Impairment of QoL and HS Comorbidities
In the second part of our study, we investigated whether there are further characteristics of HS patients that are associated with a QoL impairment. The patients' age and HS disease duration seem to have no actual impact on QoL, as no difference in these parameters between patients with small/moderate (DLQI ≤ 10) vs. very/extremely large (DLQI > 10) QoL impairment was detected (Figure 5A). Moreover, there were no differences in DLQI scores between patients with vs. those without positive family history for HS or between female and male HS patients (Figure 5B).
Figure 5. The QoL impairment is not related to the age, disease duration, and family history of HS patients. (A) The age (n = 462) and HS disease duration (n = 440) in HS patients with small/moderate (DLQI ≤ 10) vs. very/extremely large (DLQI > 10) QoL impairment is given as mean ± SEM. (B) DLQI scores among female and male HS patients (left panel; n = 462) as well as patients with or without a HS family history (right panel; n = 459) are given as mean ± SEM. DLQI, Dermatology Life Quality Index.
However, our analyses revealed a significant association between QoL and BMI (rs = 0.167; P = 0.000), as well as between QoL and waist circumference (rs = 0.158; P = 0.002; Table 3). We found a larger waist circumference (for women 95.2 ± 2.0 vs. 101.2 ± 1.4; P = 0.023 / for men 100.3 ± 1.6 vs. 105.8 ± 2.2; P = 0.066) and a higher BMI (Figure 6A) in patients with very/extremely large vs. small/moderate QoL impairment. Accordingly, a significant difference in DLQI score between patients with BMI <25 and BMI ≥ 30 (11.61 ± 0.71 vs. 14.98 ± 0.62; P = 0.000) was detected. Furthermore, we discovered that HS patients with very frequent/permanent back pain had larger QoL impairment (Figure 6B). On the other side, the frequency of patients with very frequent/permanent back pain was significantly higher among patients with very/extremely large compared to those with small/moderate QoL impairment (Figure 6C). Interestingly, when considering the location of back pain, the patients with very/extremely large QoL impairment suffered more frequently from lower back pain (Figure 6D).

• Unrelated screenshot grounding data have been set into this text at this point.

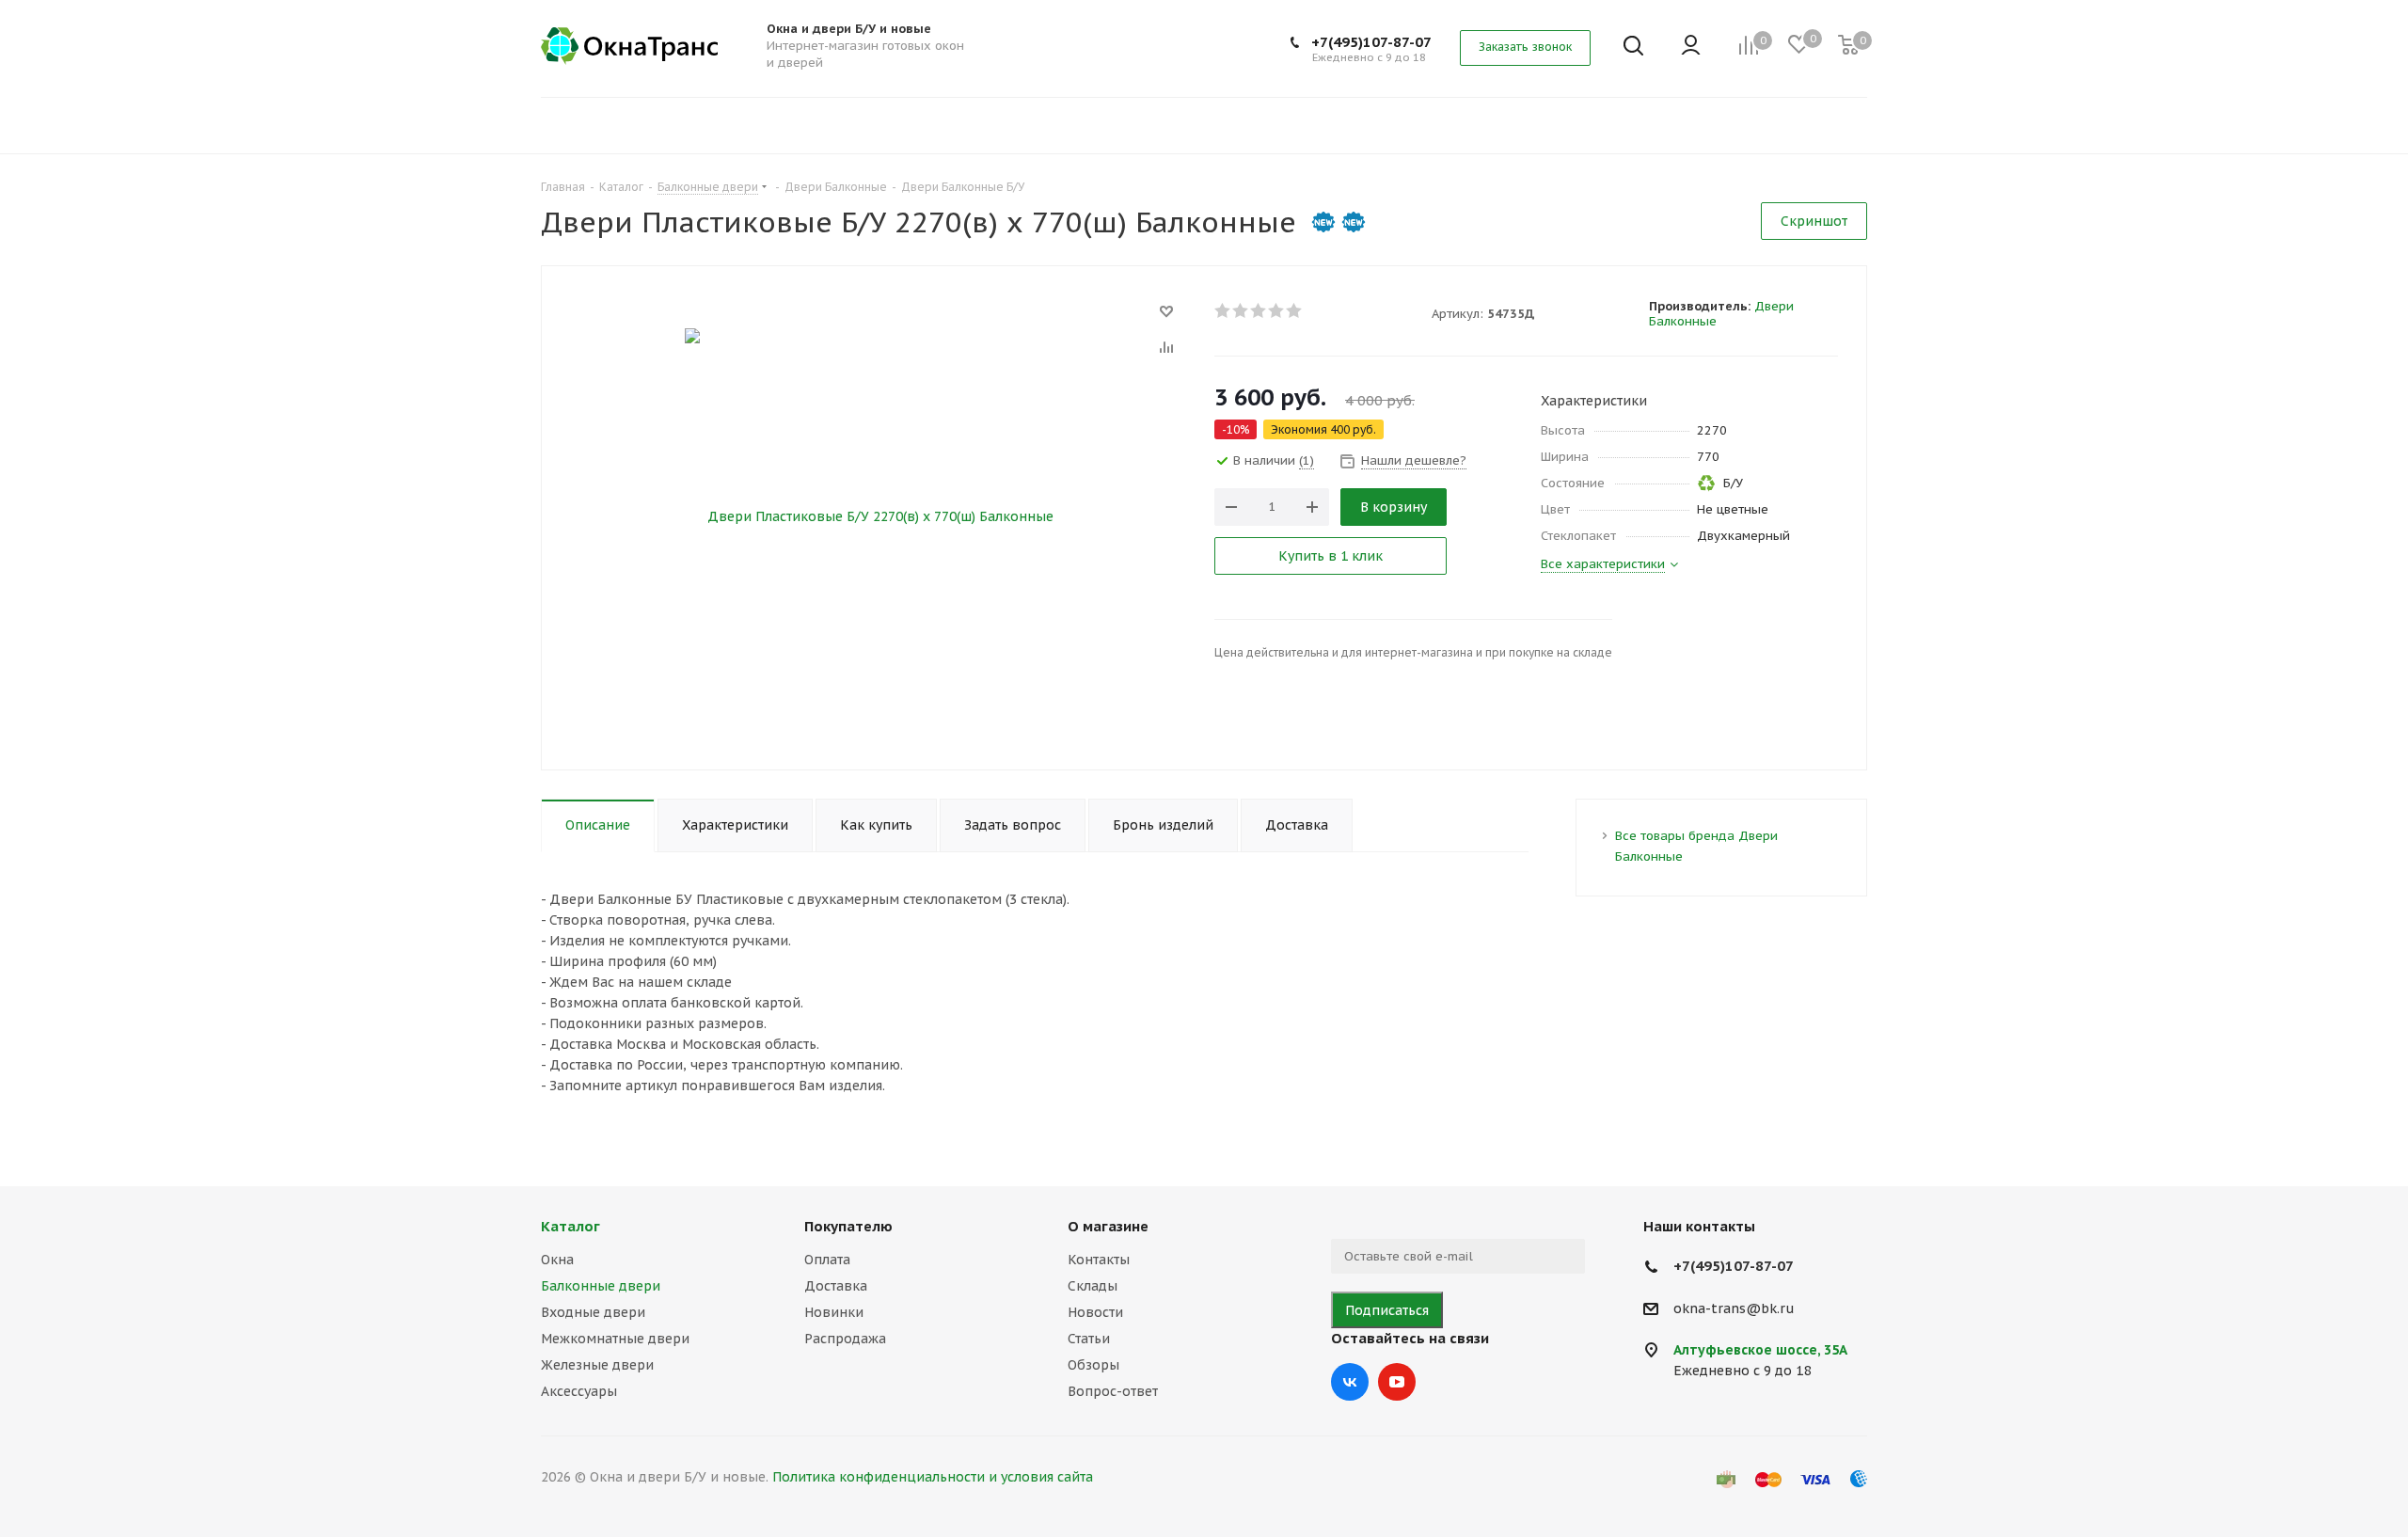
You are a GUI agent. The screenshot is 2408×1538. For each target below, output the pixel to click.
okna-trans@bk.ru (1734, 1308)
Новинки (833, 1312)
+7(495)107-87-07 (1371, 42)
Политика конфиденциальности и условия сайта (932, 1476)
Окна (557, 1259)
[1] (1223, 310)
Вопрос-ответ (1113, 1391)
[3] (1259, 310)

Figure 6. Impairment of QoL is associated with HS comorbidities. (A) BMI (n = 437) in HS patients with small/moderate (DLQI ≤ 10) vs. very/extremely large (DLQI > 10) QoL impairment is given as mean ± SEM. The significance of differences was assessed using the Mann-Whitney U test (two-tailed; **P ≤ 0.01). (B) DLQI scores of HS patients with or without very frequent/permanent back pain are presented as mean ± SEM (n = 462). The significance of differences was assessed using the Mann-Whitney U test (***P < 0.001). (C) The frequency of HS patients (n = 462) with very frequent/permanent back pain in patients with small/moderate (DLQI ≤ 10) vs. very/extremely large (DLQI > 10) QoL impairment is provided. The significance of differences was assessed using the Chi-square test (***P ≤ 0.001). (D) The frequency of HS patients (n = 462) showing pain of neck/shoulder (left), chest spinal column (middle), and lower back (right) among patients with small/moderate (DLQI ≤ 10) vs. very/extremely large (DLQI > 10) QoL impairment is provided. The significance of differences was assessed using the Chi-square test (*P < 0.05). BMI, body mass index; DLQI, Dermatology Life Quality Index.
DLQI and Treatment
We were also interested in determining whether the prescribed therapeutic regimen had any implications on QoL. Surprisingly, there were no significant differences in terms of the proportion of patients that had previously undergone abscess lancing, resection surgery, or antibiotic treatment between patients with small/moderate vs. very/extremely large QoL impairment (Figure 7A). Accordingly, there were no significant differences in DLQI scores between patients who had vs. those who had not undergone resection surgery and between patients who have been prescribed antibiotic treatment vs. those who were left without those treatments (Figure 7B). Interestingly, our analyses even showed that the QoL impairment was even larger in the group undergone abscess lancing in the past (Figure 7B).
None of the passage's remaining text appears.